Within the NIST framework, a risk-based approach is recommended for managing vendors and third parties. This involves assessing the importance of the services provided by third parties, as well as the level of access they have to the organization’s systems and data. Based on this assessment, appropriate controls and safeguards can be implemented to mitigate identified risks.

Some best practices for vendor and third-party management include:

• Risk assessment: Conduct a thorough evaluation of potential vendors and third parties before establishing a business relationship. This includes reviewing their security policies, risk management practices, and regulatory compliance.
• Contractual agreements: Establish clear contractual agreements that include cybersecurity clauses. These agreements should specify each party’s responsibilities regarding data protection, incident notification, and regulatory compliance.
• Continuous monitoring: Conduct regular audits and assessments of vendors and third parties to ensure they meet agreed security requirements. This may include reviewing security test reports, external audits, and compliance assessments.
• Incident management: Establish an incident response plan that includes collaboration with vendors and third parties in the event of a security incident. This ensures a rapid and coordinated response to minimize the impact of an incident.
• Awareness and training: Provide cybersecurity training and awareness to employees and vendors to ensure they are aware of best security practices and associated risks.

By following the NIST cybersecurity framework guidelines, organizations can establish effective processes and controls to assess and manage risks associated with vendors and third parties, thereby strengthening their cybersecurity posture.

1. Incident Response and Business Continuity Plans

An incident response plan is a set of predefined procedures and actions to follow when a security incident occurs. The main objective of this plan is to minimize the impact of the incident, restore affected systems and information, and mitigate any further damage. The incident response plan should include incident identification and classification, notification and escalation, containment and eradication, recovery and restoration of systems, and a post-incident review to learn from the experience.

Business continuity, on the other hand, refers to an organization’s ability to maintain its critical operations in the event of a significant disruption, whether caused by a security incident, natural disaster, or other contingency. A business continuity plan should include identification of critical processes and systems, risk and vulnerability assessment, implementation of mitigation measures, development of recovery plans, and regular testing and exercises to ensure the plan’s effectiveness.

Within the NIST Framework, a lifecycle approach is recommended for incident management and business continuity. This involves prior planning and preparation, response and recovery during an incident or disruption, and continuous review and improvement after the incident.
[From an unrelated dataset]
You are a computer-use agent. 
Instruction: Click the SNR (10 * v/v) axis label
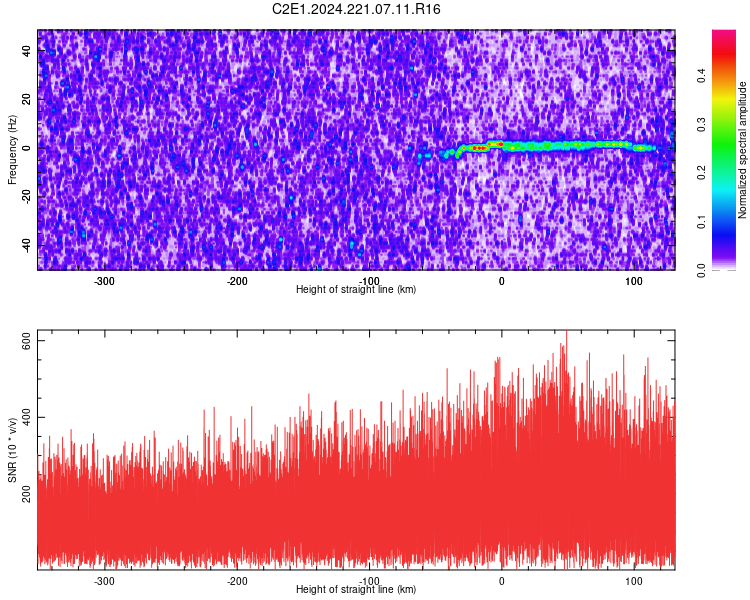(12, 450)
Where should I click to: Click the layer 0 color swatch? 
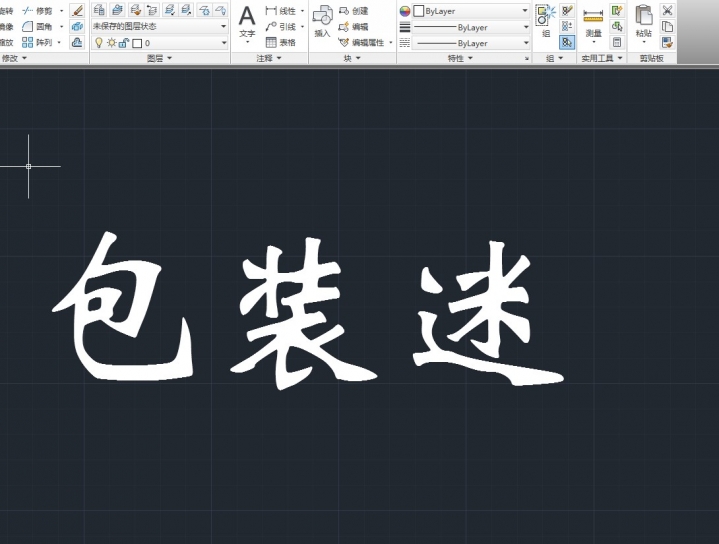(137, 43)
Some best practices for incident response and business continuity planning include:

• Identification and classification of critical assets: Identify information assets and systems critical to the business and prioritize their protection and recovery in the event of an incident or disruption.
• Establishment of roles and responsibilities: Clearly define the roles and responsibilities of the incident response team and business continuity team members, as well as communication and decision-making lines.
• Communication and coordination: Establish clear communication channels and coordination mechanisms with internal and external stakeholders, such as vendors, customers, and regulatory authorities.
• Testing and exercises: Conduct regular tests and exercises to assess the effectiveness of incident response and business continuity plans, identify areas for improvement, and train staff in plan execution.
• Continuous improvement: Conduct post-incident and post-disruption reviews to identify lessons learned and make adjustments and improvements to plans and processes.

All these steps will help us do a better job in protecting and mitigating risks within the organization where we work.